• **INSTRUCTIONS TO FOLLOW**: Reproduce the data from the line containing "Where should I click to: Click the round" through the end, replacing "divider" with "separator" and changing nothing else.

[Begin AVAILABLE DATA]

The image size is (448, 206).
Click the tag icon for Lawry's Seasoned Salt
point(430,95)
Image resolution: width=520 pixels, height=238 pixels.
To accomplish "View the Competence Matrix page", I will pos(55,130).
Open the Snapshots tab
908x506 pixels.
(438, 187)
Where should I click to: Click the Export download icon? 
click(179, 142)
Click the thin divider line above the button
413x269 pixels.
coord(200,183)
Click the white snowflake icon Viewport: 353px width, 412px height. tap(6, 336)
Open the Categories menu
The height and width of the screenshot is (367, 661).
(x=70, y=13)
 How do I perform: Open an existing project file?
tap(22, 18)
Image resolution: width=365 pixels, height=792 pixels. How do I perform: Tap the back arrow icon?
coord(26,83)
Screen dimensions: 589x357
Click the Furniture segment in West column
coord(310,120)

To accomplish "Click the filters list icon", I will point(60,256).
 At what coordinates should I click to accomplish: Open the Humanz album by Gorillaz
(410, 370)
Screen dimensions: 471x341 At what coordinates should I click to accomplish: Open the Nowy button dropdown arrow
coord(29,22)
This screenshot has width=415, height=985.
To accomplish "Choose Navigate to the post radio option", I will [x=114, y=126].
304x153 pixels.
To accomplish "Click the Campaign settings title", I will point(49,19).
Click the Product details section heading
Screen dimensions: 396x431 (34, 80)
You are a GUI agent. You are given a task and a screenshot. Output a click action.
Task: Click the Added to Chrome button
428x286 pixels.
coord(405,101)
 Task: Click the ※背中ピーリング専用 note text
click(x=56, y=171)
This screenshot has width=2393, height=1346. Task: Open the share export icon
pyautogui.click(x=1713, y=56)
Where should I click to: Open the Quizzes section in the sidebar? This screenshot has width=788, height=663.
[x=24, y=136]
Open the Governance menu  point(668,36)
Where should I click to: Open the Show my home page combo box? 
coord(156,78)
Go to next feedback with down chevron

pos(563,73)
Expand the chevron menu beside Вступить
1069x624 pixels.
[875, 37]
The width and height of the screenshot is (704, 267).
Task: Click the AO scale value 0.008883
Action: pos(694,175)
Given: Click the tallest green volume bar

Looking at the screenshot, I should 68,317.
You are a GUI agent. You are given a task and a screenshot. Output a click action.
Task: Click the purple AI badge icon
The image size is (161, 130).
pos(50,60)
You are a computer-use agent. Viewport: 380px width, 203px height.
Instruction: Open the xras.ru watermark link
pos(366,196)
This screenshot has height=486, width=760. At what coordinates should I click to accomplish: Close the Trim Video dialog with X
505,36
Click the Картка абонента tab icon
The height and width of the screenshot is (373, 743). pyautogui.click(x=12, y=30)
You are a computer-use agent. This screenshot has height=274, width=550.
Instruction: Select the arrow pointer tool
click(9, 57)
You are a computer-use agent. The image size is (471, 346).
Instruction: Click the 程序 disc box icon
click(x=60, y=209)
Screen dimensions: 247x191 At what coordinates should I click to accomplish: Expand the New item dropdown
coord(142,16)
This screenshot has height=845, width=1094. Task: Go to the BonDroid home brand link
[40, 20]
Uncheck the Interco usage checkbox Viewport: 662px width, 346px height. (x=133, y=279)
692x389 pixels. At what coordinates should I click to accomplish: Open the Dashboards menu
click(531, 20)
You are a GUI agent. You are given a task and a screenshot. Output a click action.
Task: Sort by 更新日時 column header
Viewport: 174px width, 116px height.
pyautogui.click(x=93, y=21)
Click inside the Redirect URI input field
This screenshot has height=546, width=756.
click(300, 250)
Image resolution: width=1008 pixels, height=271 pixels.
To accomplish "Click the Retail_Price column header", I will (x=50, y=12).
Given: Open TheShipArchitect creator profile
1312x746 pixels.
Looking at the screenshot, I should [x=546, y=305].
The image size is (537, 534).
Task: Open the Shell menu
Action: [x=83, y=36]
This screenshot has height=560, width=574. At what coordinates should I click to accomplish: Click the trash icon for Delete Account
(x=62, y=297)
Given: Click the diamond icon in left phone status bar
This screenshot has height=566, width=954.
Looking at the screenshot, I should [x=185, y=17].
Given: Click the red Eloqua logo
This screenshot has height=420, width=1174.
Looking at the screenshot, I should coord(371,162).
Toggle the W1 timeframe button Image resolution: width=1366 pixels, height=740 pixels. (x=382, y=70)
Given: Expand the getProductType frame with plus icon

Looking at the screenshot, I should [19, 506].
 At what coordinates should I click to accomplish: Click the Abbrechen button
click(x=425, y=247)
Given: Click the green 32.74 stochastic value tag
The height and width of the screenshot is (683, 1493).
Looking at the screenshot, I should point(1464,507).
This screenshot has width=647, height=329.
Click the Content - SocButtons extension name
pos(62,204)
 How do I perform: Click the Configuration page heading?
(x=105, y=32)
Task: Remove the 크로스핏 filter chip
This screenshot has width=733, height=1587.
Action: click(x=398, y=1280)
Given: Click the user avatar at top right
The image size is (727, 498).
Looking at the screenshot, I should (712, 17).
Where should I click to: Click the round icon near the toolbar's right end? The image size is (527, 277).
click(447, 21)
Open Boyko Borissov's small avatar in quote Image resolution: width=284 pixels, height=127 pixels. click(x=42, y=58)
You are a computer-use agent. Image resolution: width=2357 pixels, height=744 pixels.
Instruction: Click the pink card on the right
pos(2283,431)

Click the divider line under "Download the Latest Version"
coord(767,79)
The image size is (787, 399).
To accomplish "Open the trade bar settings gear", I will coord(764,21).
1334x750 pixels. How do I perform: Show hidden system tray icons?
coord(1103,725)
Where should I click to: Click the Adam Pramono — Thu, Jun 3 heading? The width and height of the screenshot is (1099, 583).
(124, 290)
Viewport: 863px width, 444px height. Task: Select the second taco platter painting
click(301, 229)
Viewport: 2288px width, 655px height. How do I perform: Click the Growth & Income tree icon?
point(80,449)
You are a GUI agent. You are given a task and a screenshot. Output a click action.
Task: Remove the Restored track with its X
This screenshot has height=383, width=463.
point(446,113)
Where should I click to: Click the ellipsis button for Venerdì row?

[End AVAILABLE DATA]

• **EXERCISE OUTPUT**:
Where should I click to: Click the round icon near the toolbar's right end? The image size is (527, 277).
click(447, 21)
Open Boyko Borissov's small avatar in quote Image resolution: width=284 pixels, height=127 pixels. click(x=42, y=58)
You are a computer-use agent. Image resolution: width=2357 pixels, height=744 pixels.
Instruction: Click the pink card on the right
pos(2283,431)

Click the separator line under "Download the Latest Version"
coord(767,79)
The image size is (787, 399).
To accomplish "Open the trade bar settings gear", I will coord(764,21).
1334x750 pixels. How do I perform: Show hidden system tray icons?
coord(1103,725)
Where should I click to: Click the Adam Pramono — Thu, Jun 3 heading? The width and height of the screenshot is (1099, 583).
(124, 290)
Viewport: 863px width, 444px height. Task: Select the second taco platter painting
click(301, 229)
Viewport: 2288px width, 655px height. How do I perform: Click the Growth & Income tree icon?
point(80,449)
You are a GUI agent. You are given a task and a screenshot. Output a click action.
Task: Remove the Restored track with its X
This screenshot has height=383, width=463.
point(446,113)
Where should I click to: Click the ellipsis button for Venerdì row?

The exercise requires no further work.